If in translation the relatedness of languages manifests itself, this happens in a different way than through the vague similarity of replica and original. As indeed it is clear in a general sense that looking alike is not an inevitable concomitant of being related. Moreover, the concept of relatedness is in this connection also synonymous with its stricter usage [as actual ‘kinship’] in so far as it cannot adequately be defined by identity of descent in both instances, although of course as regards determining that stricter usage the concept of descent will always be indispensable.
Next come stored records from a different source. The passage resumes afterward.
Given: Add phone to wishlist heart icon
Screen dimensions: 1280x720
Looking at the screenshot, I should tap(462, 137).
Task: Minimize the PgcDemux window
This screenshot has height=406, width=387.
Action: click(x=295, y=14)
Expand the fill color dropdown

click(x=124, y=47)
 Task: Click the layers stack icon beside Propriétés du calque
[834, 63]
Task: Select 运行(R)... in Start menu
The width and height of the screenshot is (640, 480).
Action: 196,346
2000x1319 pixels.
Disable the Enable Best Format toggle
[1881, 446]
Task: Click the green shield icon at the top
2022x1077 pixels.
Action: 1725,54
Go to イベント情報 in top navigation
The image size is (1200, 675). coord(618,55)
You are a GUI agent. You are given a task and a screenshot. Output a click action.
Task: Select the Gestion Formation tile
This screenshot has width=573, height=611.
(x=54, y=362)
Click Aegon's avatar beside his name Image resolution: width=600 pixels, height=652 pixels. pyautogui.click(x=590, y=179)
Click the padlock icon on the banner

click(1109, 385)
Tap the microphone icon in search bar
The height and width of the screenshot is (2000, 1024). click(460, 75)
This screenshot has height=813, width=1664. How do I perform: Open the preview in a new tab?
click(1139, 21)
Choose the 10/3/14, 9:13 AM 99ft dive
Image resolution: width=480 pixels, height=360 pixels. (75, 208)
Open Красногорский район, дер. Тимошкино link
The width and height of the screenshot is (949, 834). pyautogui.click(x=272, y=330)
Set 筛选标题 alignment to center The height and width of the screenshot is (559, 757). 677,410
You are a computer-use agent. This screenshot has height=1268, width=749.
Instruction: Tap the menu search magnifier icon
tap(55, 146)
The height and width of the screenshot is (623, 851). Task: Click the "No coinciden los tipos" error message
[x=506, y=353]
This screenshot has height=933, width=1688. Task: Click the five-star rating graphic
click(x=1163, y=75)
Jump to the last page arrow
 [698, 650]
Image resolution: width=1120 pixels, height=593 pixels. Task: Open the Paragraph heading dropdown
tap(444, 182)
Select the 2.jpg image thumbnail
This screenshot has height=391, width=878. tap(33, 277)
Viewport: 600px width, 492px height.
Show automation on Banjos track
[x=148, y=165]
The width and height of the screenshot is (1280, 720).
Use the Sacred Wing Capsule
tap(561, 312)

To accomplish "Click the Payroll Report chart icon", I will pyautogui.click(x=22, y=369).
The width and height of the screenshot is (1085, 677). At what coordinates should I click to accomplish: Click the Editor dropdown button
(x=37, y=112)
Where, other than in the historical dimension, is the relatedness of two languages to be looked for? Not, certainly, in similarity of literatures any more than in a similarity of words between them. No, all supra-historical relatedness of languages rests on the fact that in each of them, considered as a whole, one and indeed the same thing is meant that on the other hand can be attained by no single one of them but only by the totality of their mutually complementary intentions:3 namely, pure language. The fact is, while all individual elements of foreign languages (words, sentences, connections) are mutually exclusive, those languages complement one another in terms of their intentions. Fully understanding this law, which is among the most basic in linguistic philosophy, involves distinguishing, at the level of intention, what is meant from the manner in which it is meant. In Brot [the German word for ‘bread’] and pain [the French word for ‘bread’], while the same thing may be meant, the manner in which it is meant is not. It is because of the manner in which they are meant that the two words signify something different to the German and the French recipient respectively, that they are not interchangeable so far as the two of them are concerned, that indeed in the final analysis they tend to exclude each other; but that in terms of what is meant they (looked at absolutely) signify the selfsame thing. Whereas the manner in which they are meant pulls in such different directions in these two words, in the two languages from which they are taken it amplifies itself. What happens, in fact, is that in them the manner of meaning expands to become the thing meant. In the individual, non-amplified languages, what is meant in them is never to be found in relative autonomy, as with individual words or sentences, but rather in a constant state of flux until it is able, out of the harmony of all those manners of meaning, to emerge as pure language. Until then, what is meant remains concealed in languages. If, however, languages do grow in this way until the Messianic culmination of their history, then it is translation that, aroused by the eternal continued existence of literary works and by the never-ending renewal of languages, repeatedly puts this sacred growth of languages to the test, asking how far removed is what they conceal from being revealed, how present may it become in the knowledge of that removal?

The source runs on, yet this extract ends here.